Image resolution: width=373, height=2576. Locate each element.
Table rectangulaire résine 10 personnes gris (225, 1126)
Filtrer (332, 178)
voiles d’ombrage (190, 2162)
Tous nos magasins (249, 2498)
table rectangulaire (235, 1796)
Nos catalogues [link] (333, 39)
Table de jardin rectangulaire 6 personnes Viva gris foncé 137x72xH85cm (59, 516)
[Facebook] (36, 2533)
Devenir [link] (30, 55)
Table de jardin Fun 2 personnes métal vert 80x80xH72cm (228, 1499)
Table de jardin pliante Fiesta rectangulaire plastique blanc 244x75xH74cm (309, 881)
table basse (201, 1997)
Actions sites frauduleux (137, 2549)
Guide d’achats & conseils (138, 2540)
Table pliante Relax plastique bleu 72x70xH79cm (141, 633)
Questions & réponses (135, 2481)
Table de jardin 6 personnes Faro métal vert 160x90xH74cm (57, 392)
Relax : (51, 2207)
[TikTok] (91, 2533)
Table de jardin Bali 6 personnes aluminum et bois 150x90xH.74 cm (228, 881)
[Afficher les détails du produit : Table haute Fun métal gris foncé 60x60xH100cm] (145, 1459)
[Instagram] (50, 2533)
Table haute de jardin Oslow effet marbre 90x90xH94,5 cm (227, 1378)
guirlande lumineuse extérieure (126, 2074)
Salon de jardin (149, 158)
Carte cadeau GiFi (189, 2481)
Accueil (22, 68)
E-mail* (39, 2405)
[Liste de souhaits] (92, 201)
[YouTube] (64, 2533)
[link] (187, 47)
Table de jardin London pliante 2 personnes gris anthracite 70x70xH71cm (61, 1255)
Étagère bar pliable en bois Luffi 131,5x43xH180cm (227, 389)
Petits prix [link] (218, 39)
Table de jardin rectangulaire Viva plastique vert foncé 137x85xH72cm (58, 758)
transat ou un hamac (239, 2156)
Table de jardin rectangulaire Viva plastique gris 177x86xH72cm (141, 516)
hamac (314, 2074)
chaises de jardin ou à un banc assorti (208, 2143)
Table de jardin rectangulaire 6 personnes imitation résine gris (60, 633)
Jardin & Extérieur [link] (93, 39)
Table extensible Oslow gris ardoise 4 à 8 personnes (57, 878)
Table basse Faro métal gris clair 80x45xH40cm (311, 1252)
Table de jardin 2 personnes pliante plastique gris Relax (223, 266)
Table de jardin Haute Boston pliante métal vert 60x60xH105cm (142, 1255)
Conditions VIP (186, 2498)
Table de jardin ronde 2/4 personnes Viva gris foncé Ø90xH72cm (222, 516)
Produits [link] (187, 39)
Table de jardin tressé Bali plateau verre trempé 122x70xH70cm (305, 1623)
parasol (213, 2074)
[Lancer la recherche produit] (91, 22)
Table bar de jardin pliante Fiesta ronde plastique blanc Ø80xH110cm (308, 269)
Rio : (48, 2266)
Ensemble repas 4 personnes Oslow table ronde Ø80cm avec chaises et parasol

****

PROBLEM REQUIREMENTS: Only those lines running from the one containing "Table de jardin London" through the last line of the data above are to be copied, exactly, with both ends included.

RESULT FOR THIS TASK:
Table de jardin London pliante 2 personnes gris anthracite 70x70xH71cm (61, 1255)
Étagère bar pliable en bois Luffi 131,5x43xH180cm (227, 389)
Petits prix [link] (218, 39)
Table de jardin rectangulaire Viva plastique vert foncé 137x85xH72cm (58, 758)
transat ou un hamac (239, 2156)
Table de jardin rectangulaire Viva plastique gris 177x86xH72cm (141, 516)
hamac (314, 2074)
chaises de jardin ou à un banc assorti (208, 2143)
Table de jardin rectangulaire 6 personnes imitation résine gris (60, 633)
Jardin & Extérieur [link] (93, 39)
Table extensible Oslow gris ardoise 4 à 8 personnes (57, 878)
Table basse Faro métal gris clair 80x45xH40cm (311, 1252)
Table de jardin 2 personnes pliante plastique gris Relax (223, 266)
Table de jardin Haute Boston pliante métal vert 60x60xH105cm (142, 1255)
Conditions VIP (186, 2498)
Table de jardin ronde 2/4 personnes Viva gris foncé Ø90xH72cm (222, 516)
Produits [link] (187, 39)
Table de jardin tressé Bali plateau verre trempé 122x70xH70cm (305, 1623)
parasol (213, 2074)
[Lancer la recherche produit] (91, 22)
Table bar de jardin pliante Fiesta ronde plastique blanc Ø80xH110cm (308, 269)
Rio : (48, 2266)
Ensemble repas 4 personnes Oslow table ronde Ø80cm avec chaises et parasol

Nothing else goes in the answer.